Пий пропустил мою реплику мимо ушей и продолжал:
– Неприятие отца свойственно не только подросткам. Я ненавижу в своем отце вовсе не его отцовство, а судьбу, которую он мне готовит: начиная с двадцатого века наследие, которое оставляет нам предшествующее поколение, это смерть. Но смерть не мгновенная: сначала предстоит долго чахнуть и трястись от страха в положении раненого таракана, пока тебя не прихлопнут.
– Если ваш отец хочет для вас чего-то подобного, то зачем он меня нанял?
– По глупости.
– У вас на все есть ответ, – засмеялась я.
– Это плохо?
– Это говорит об ограниченности. Нефальсифицируемое, неопровержимое суждение утверждает само себя
[9]. Оно замкнуто в себе, что есть определение идиотичности.
– Я идиот?
– В том смысле, в каком это слово употребляет Достоевский, да.
– Принимаю.
– Отлично. Будете читать “Идиота”.
– Что? С Кафкой уже покончено?
– Как раз наоборот, ведь мы начинаем Достоевского.
– Его нет в программе.
– Забудьте о программе! Давно проехали.
– Но я еще даже не успел переубедить вас насчет “Превращения”.
– Вы замечательно говорили о Кафке, рассуждали о нем со страстью, что для меня важнее всего.
Я встала.
– Вы уже уходите? Урок только начался.
– Вы уверены, что это измеряется в минутах?
– Если вы хотите уйти, предпочитаю вас не удерживать. Но мне жаль, что вам этого хочется. Вы не любите, когда с вами не соглашаются, да?
– Ничего подобного. Раз и навсегда запомните, Пий: литература не есть искусство приводить всех к единому мнению. Когда я слышу от человека: “Я согласен с «Мадам Бовари»”, – я прихожу в отчаяние.
– Я таких глупостей не говорил, а вы все равно уходите. Но сначала объясните мне, почему Кафка так ненавидел отца.
– Вы легко можете сами получить ответ, хотя бы просто прочитав его произведения.
– Мне бы хотелось, чтобы вы мне сказали.
– Его отец был авторитарный pater familias, мелочный, самодовольный, упивавшийся своими жалкими отцовскими привилегиями.
– Он как-то особенно плохо с ним обращался?
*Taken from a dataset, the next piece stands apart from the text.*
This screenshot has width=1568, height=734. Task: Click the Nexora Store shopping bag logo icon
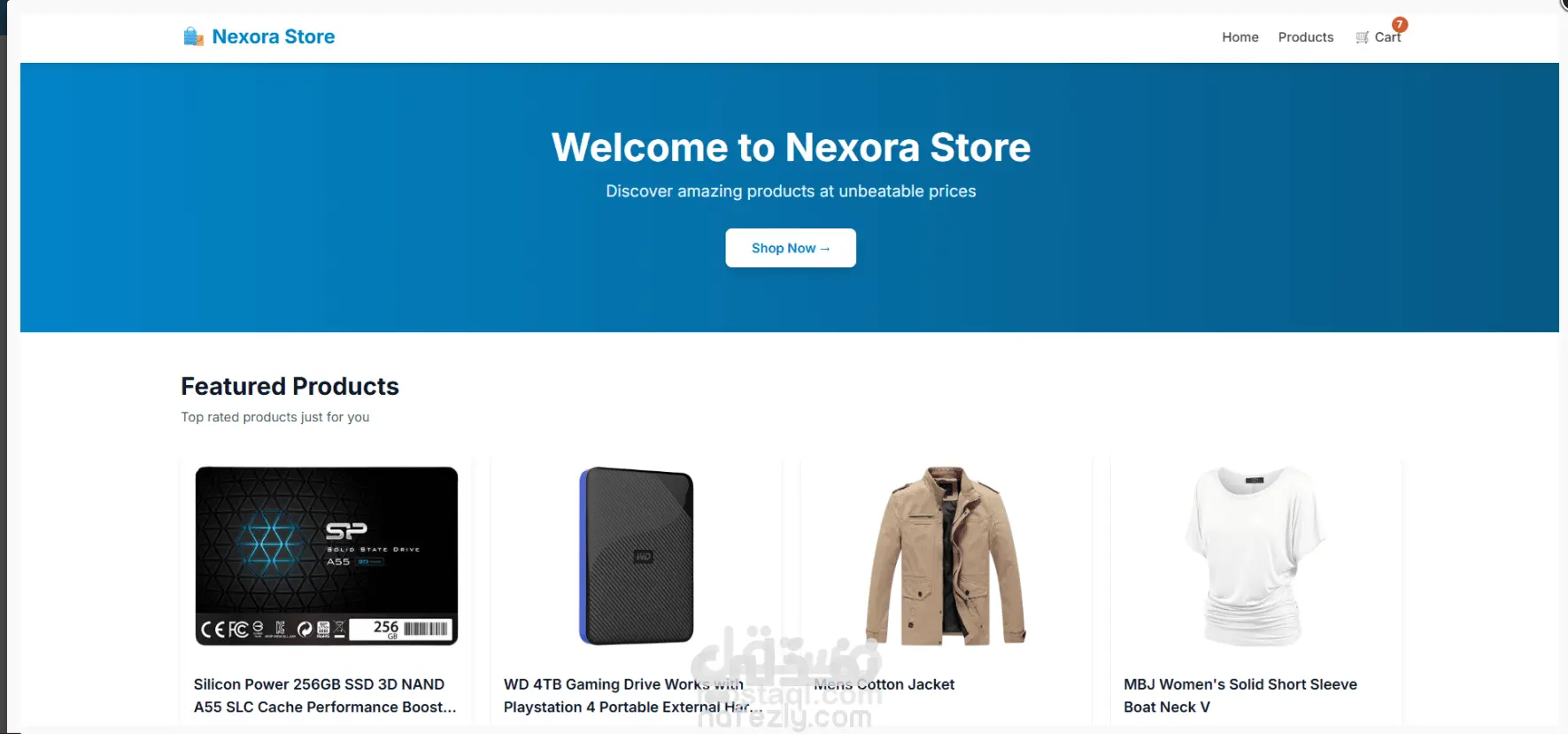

– Да нет. Когда человека ненавидишь, то любой его поступок кажется отвратительным. Кафка с горькой обидой пишет, что за столом только отец имел право подъедать соус с тарелки. Этот запрет, по сути незначительный, под пером Кафки приобретает размах злодеяния.
– А вы ненавидите своего отца?
– Нет. Я его очень люблю.
– А мать?
– Люблю всей душой.
– Не могу представить себе, как это – любить родителей.
– Когда вы были маленьким, вы, наверно, любили мать.
– Да. Любил, пока не понял, до чего она глупа. У мамы была навязчивая идея – она боялась, что у меня будет запор. Да, извините за подробности. Короче говоря, когда мне было шесть лет, она хотела, чтобы я каждый день писал на грифельной доске “А”, если я сделал, и “Б” – если нет. Я сказал ей, что достаточно будет, если я напишу “А” или не напишу ничего. Она растерялась, и я объяснил: “Между нулем и единицей такая же разница, как между единицей и двойкой”. Она ответила: “Бедный мой малыш, у тебя со счетом еще хуже, чем у меня”.
– Достойный повод для разочарования. И вы действительно разлюбили ее после этого?
– Трудно любить человека, которого не уважаешь.
Я решила, что самое время уйти. Пий больше не пытался меня удержать. Он выглядел смущенным.
Когда Грегуар Руссер поймал меня и стал извиняться за откровения, которые мне пришлось выслушать, я сказала, что его сыну нужна помощь психолога.
– Пий не болен! – запротестовал он.
– Нет, я и не говорю, что болен. Он в отчаянии.
“И есть от чего”, – подумала я.
– Это не ваша забота, мадемуазель. Я не стану передавать ему ваши слова, он обидится.
– Надеетесь, что я рассыплюсь в благодарностях? – ответила я, забирая конверт с деньгами.
– У меня такое ощущение, будто я его психотерапевт. Мне это ни к чему.